A pretty common identity I see fairly often with others is aligning yourself with the “bad at math” crowd. This is an extraordinarily constraining box you end up shoving yourself into because so many times have I seen people use this label to stray away from career paths, projects and financial responsibilities. Possibly the most apparent identity blockades people use against themselves is aligning with a certain political party. You end up subscribing to a certain belief system purely because the party you associate yourself with does all the thinking for you. You're a democrat? You should then be a proponent for increasing taxes. You’re a republican? Then you’re against raising the minimum wage. Have different views on these topics? Well then you’re challenging the identity you align with so you either are more likely to erase those thoughts or have fun with cognitive dissonance. This is what I consider "Static Identity", meaning you're locked into a particular way of thinking and being whether you're consciously aware of it or not.

What has been most helpful and fascinating to me as of late is exploring how I can disassociate from these attributes and think of myself as an outside observer just having different experiences. It takes the burden of trying to live up to a certain standard that only comes from these labels. It’s not easy, trying to look at yourself as someone who isn’t anything, we naturally want to categorize ourselves into buckets because it makes it easy for us to point to something and say “that is something that I am”. But I’ve discovered that if you want to be self-aware of your own biases and feelings, you need to separate yourself from what these constructs tell you how you should behave and feel.

Since I have started disassociating from attributes I characterize myself as for decades, it seems to have sort of opened up some mental barriers I had unconsciously put in place. I recently had the urge to make pixel art, something I never really considered in the past. I don't think that option would have ever become a viable path as my brain would immediately remind me that I am not actually an artistic person and it would be very unfulfilling if I decided to go that route. I'm no longer associated with that “non-artistic” label I listed before, I'm just someone who hasn’t had much exposure to many artistic projects. It’s something that at any point in time I have 100% control in changing.

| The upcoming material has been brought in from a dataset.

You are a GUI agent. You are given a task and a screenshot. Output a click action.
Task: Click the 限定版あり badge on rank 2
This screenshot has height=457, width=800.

As a testament to my own philosophy of all this, I thought it would be fun to illustrate this mental model in pixel art. I created one image called “Static Identity” which is alluding to the restrictions we put on ourselves when we hold onto identities and do not look outside of those boundaries. The other image called “Dynamic Identity” shows how we view ourselves as an ever changing flow of ideas and interests. Normally, just writing an article about these thoughts would have been the extent of this post but I'm finding an immense amount of joy in trying to interpret these ideas into a visual format. So go ahead and smash those preconceived notions you’ve had about yourself, you might find yourself drifting in a direction that you didn't realize was possible.